Kevin Powers, the author, is an Iraq War veteran. The story he has written about his experiences is heart-breaking.  The narrator, 21 year old Private Bartle, had literary aspirations in school and received a lot of taunting from his friends, so he decided to prove his manhood by becoming a soldier. This mirrored the author’s life who enlisted at age seventeen.  At basic training, he meets, the pimple-faced newbie, Murph, whose mother begs Bartle to promise to bring him back from Iraq unharmed.

Of course, no experienced soldier would ever make such a promise but something about the woman reminds the private of his own mother, so he readily agrees. Big mistake. They soon get sent to Al Tafir where a series of bloody battles, including civilian deaths, jade both men. 

Their sergeant, a tough and brutal man named Sterling, shows the pair no mercy and expects them to be killing machines. Powers describes several battles to take Al Tafir, and the smoke, gunfire, fear and bravado experienced by both privates seems very authentic. One scene describes the death of a beautiful American medic. The descriptions make everything seem immediate, the dust, the river, the Iraqi civilians abandoning cars in a traffic circle when the soldiers approach.

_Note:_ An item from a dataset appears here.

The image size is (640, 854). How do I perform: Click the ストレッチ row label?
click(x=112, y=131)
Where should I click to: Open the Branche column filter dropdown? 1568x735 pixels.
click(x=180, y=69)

Things end badly in Iraq in ways that I won’t reveal but Powers also manages to give a vivid account of a soldier’s reentry into civilian life. It’s not pretty or easy and involved lots of solitude and beer, and little contact with friends from the past.  This small book will join the war classics and be read for decades. It does what all great literature does, describes the most impossible human situations and makes them believable and moving.

Other great war novels include Vonnegut’s Slaughter-House Five and Remarque’s All Quiet on the Western Front.